— Start Data in this exercise —

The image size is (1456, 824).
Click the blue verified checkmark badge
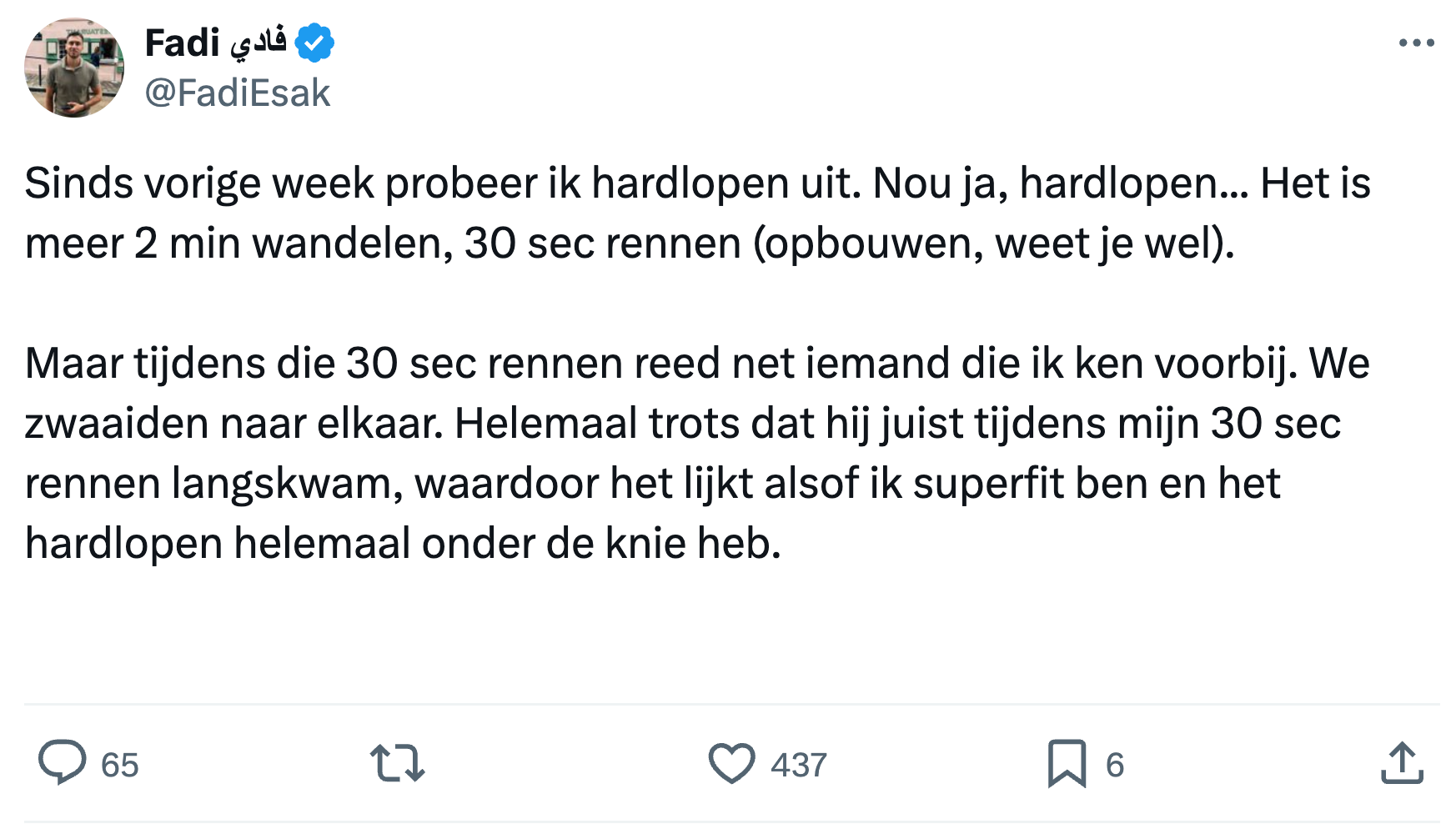(x=314, y=43)
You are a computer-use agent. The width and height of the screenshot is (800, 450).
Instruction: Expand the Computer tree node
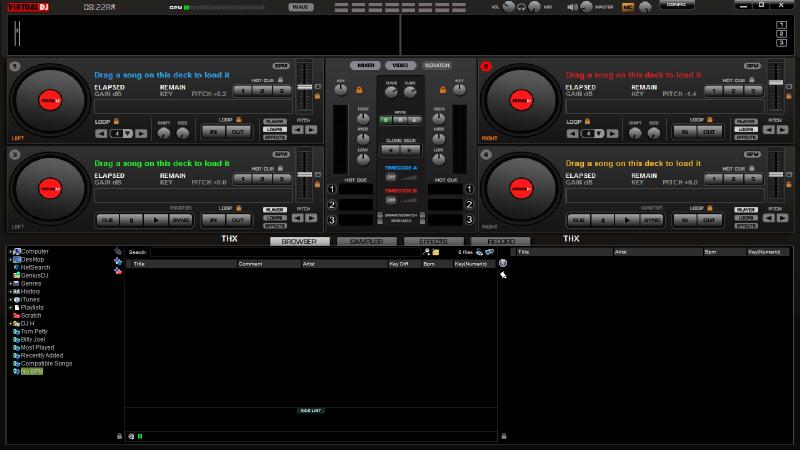pos(10,252)
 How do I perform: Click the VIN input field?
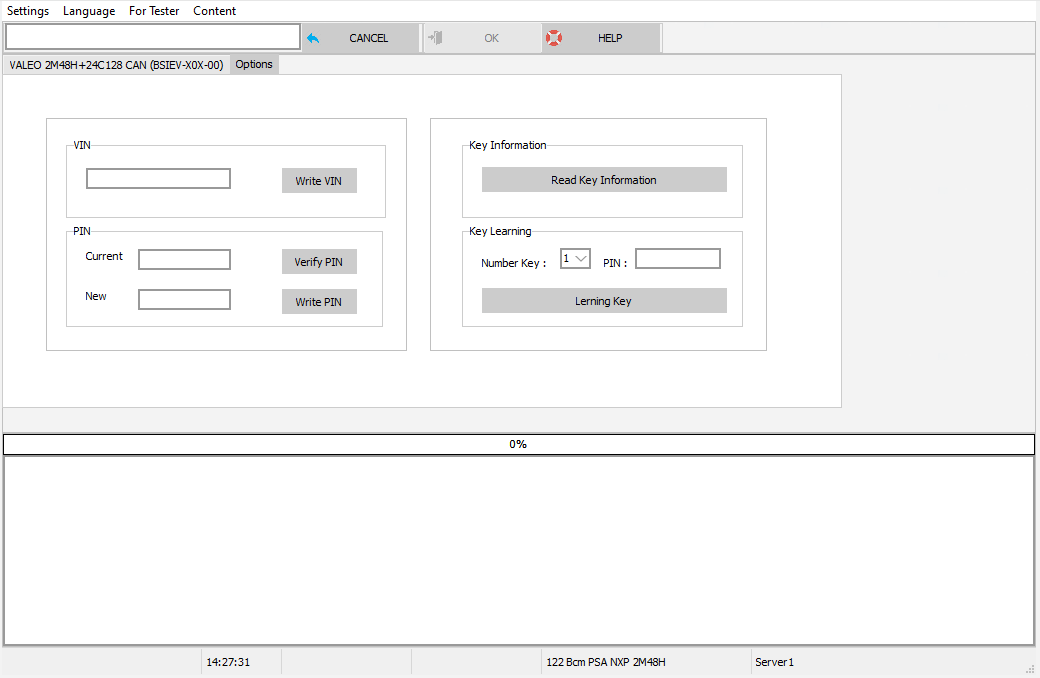coord(157,178)
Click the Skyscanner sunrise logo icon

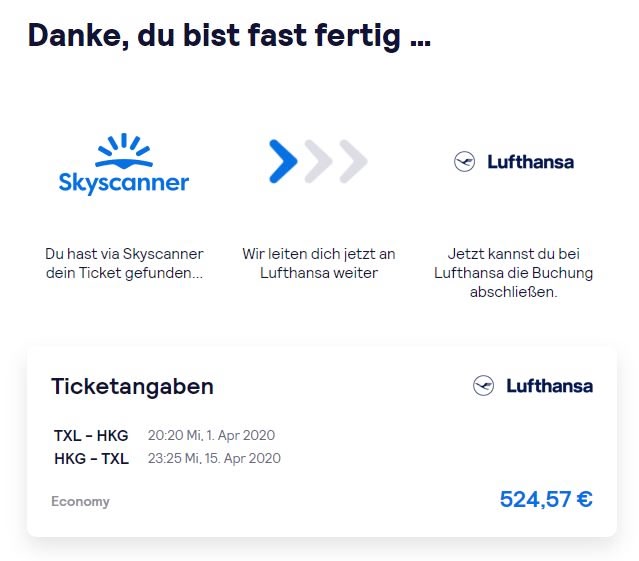(x=124, y=151)
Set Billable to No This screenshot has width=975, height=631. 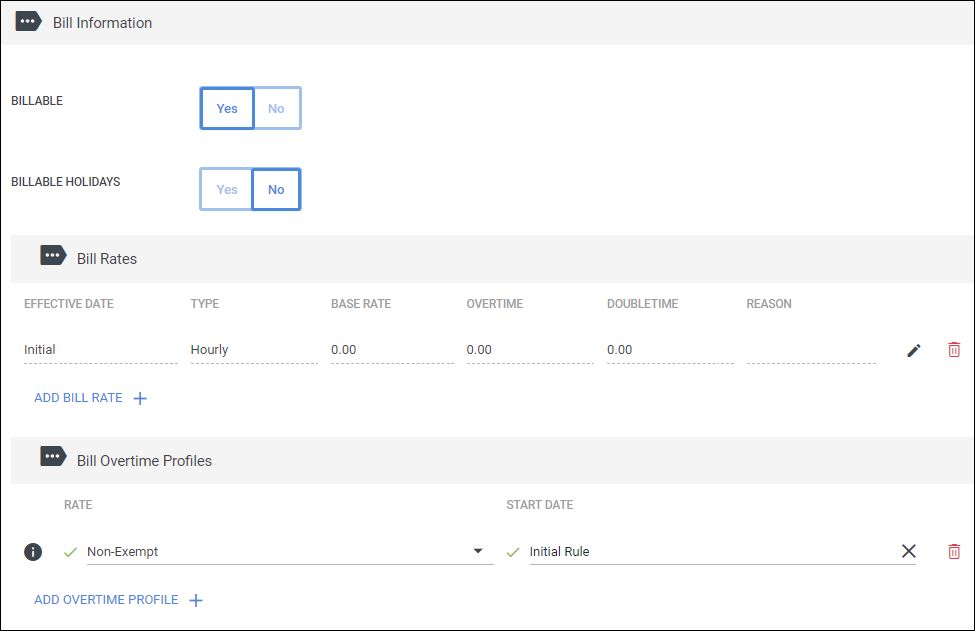pyautogui.click(x=277, y=108)
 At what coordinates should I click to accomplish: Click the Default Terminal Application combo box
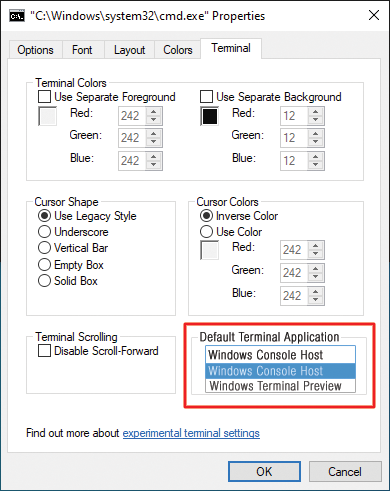pyautogui.click(x=280, y=355)
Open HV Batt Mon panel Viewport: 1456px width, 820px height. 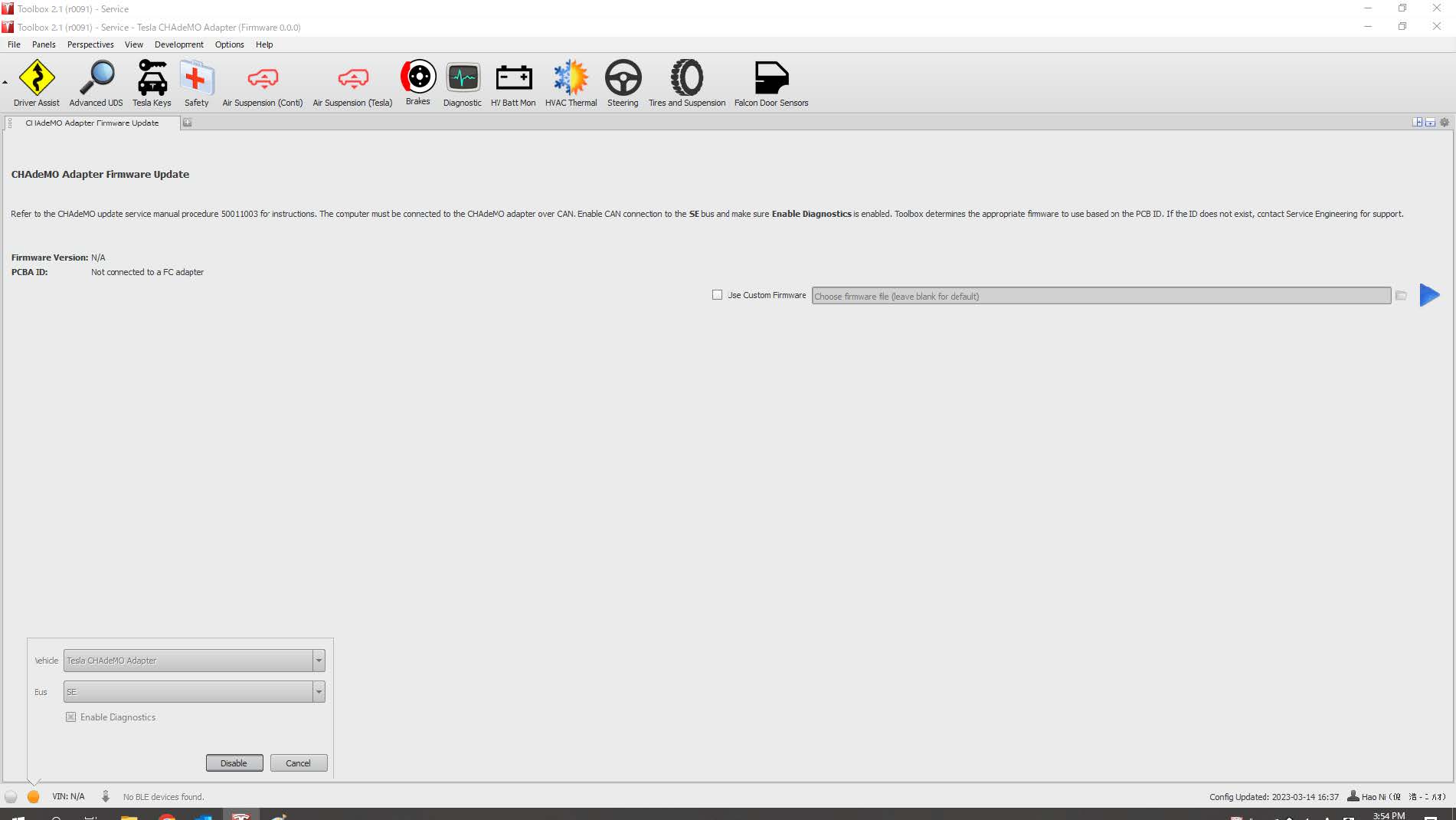[x=513, y=83]
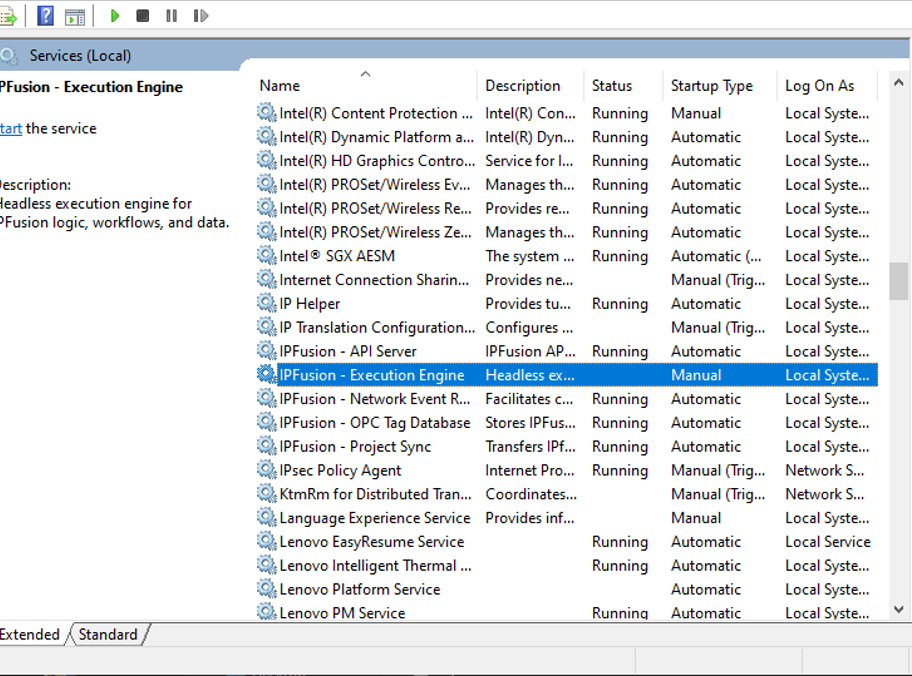Click the Export List toolbar icon
Image resolution: width=912 pixels, height=676 pixels.
pos(8,16)
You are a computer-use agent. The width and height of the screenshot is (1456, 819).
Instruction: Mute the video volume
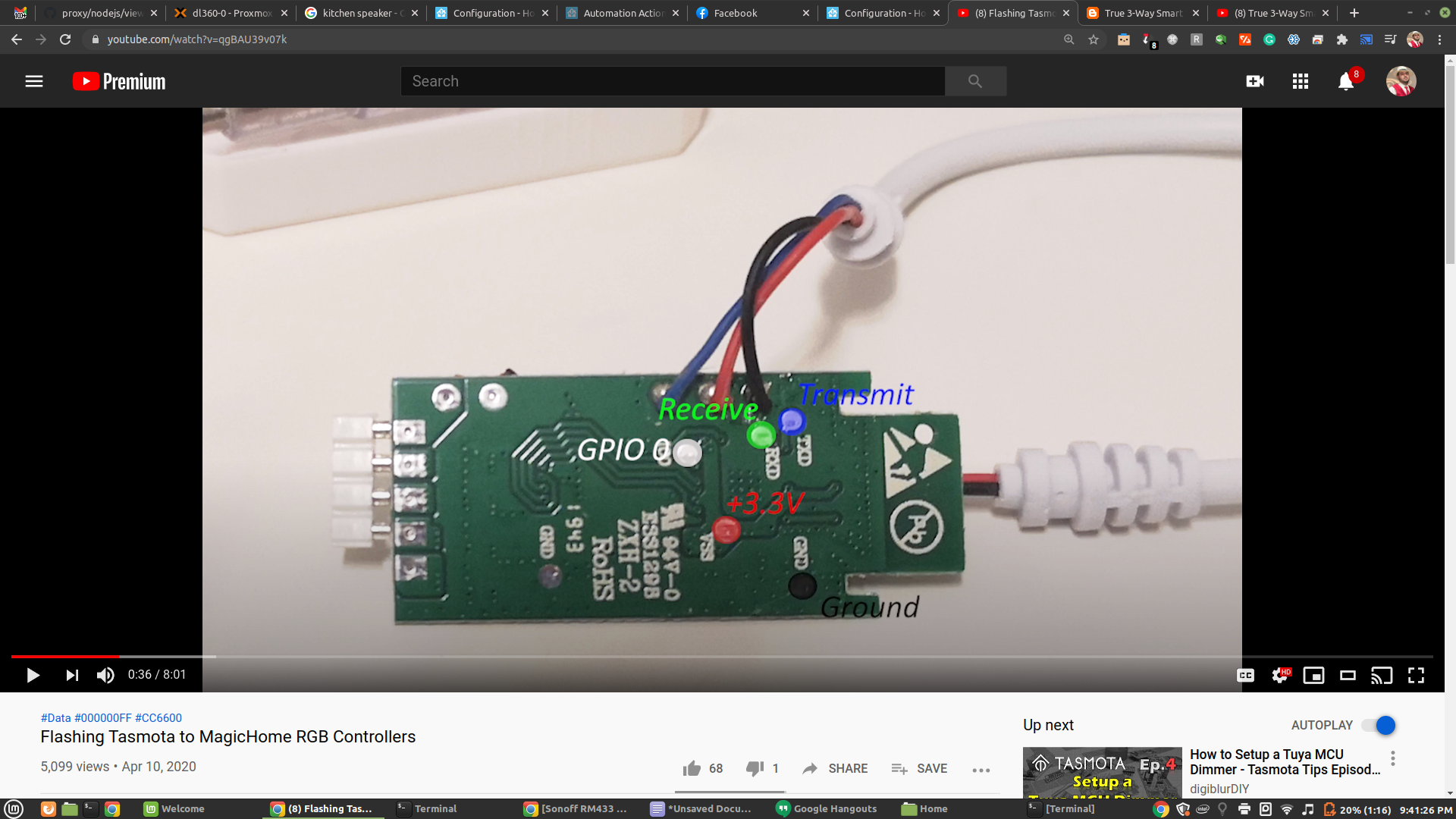(105, 675)
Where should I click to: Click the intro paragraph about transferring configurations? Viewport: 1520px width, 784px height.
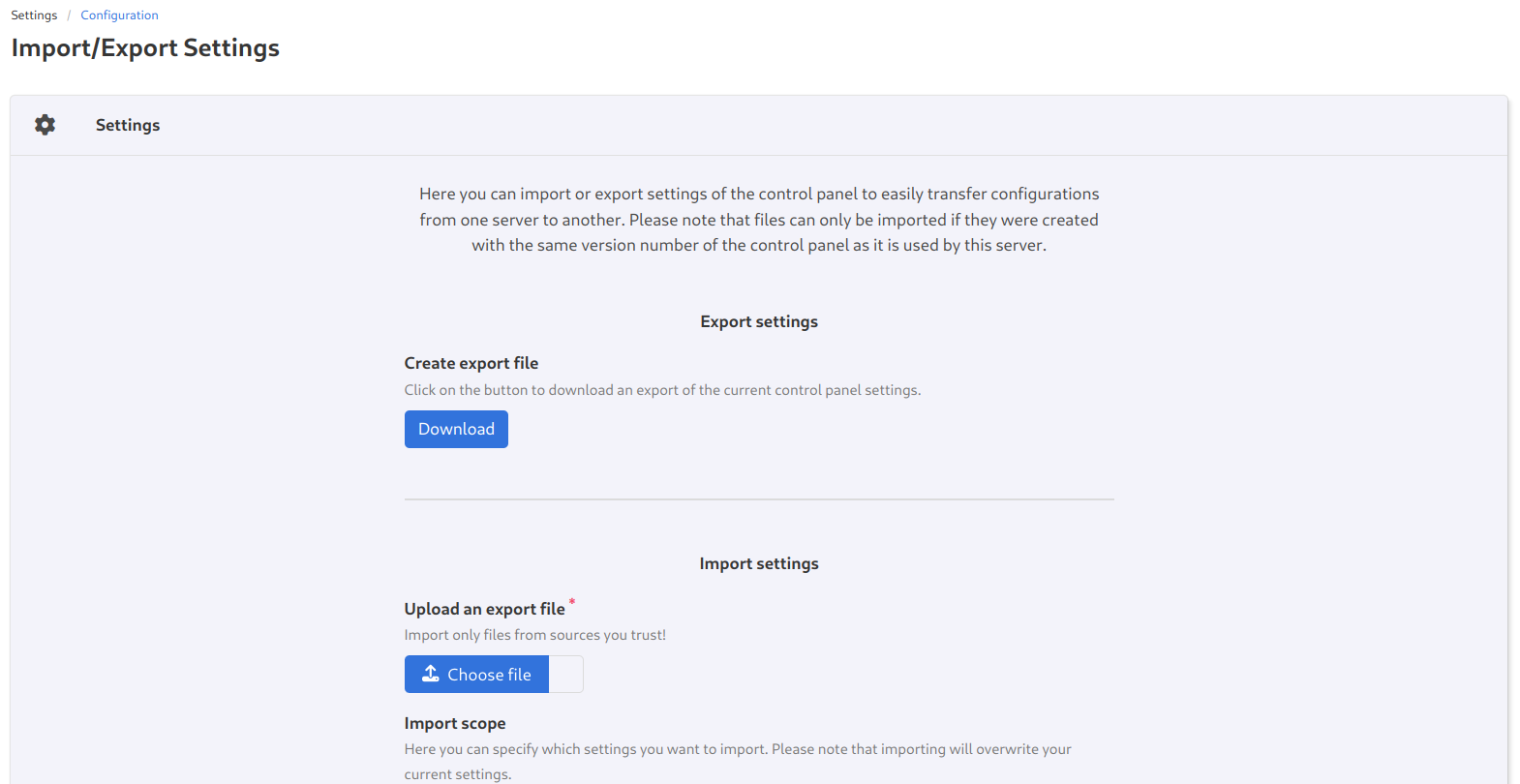coord(759,220)
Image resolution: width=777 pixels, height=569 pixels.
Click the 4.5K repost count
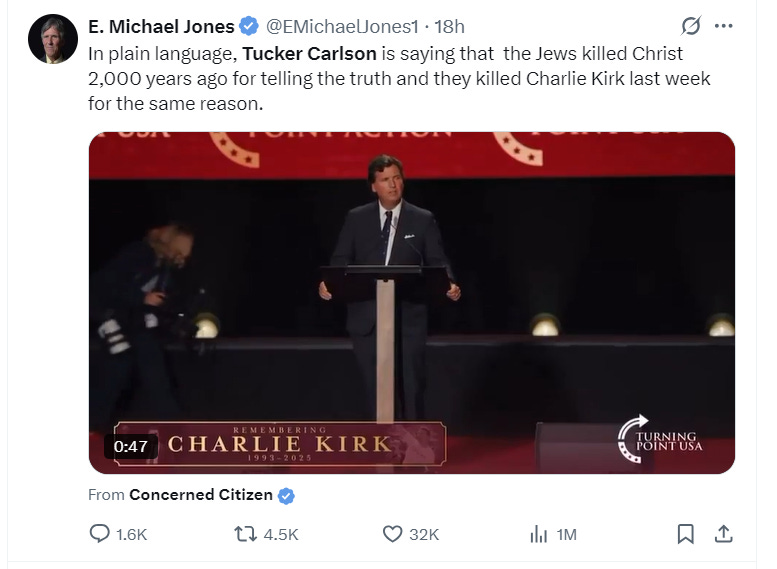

— End Data in this exercise —

What is needed
Express the records from the line containing "Where should I" through their end as a JSON list of strings, one string per line, with blank lines skipped. Leave the pictures out.

Worked solution
[
  "Where should I click to: Click the intro paragraph about transferring configurations? Viewport: 1520px width, 784px height.",
  "coord(759,220)",
  "Image resolution: width=777 pixels, height=569 pixels.",
  "Click the 4.5K repost count"
]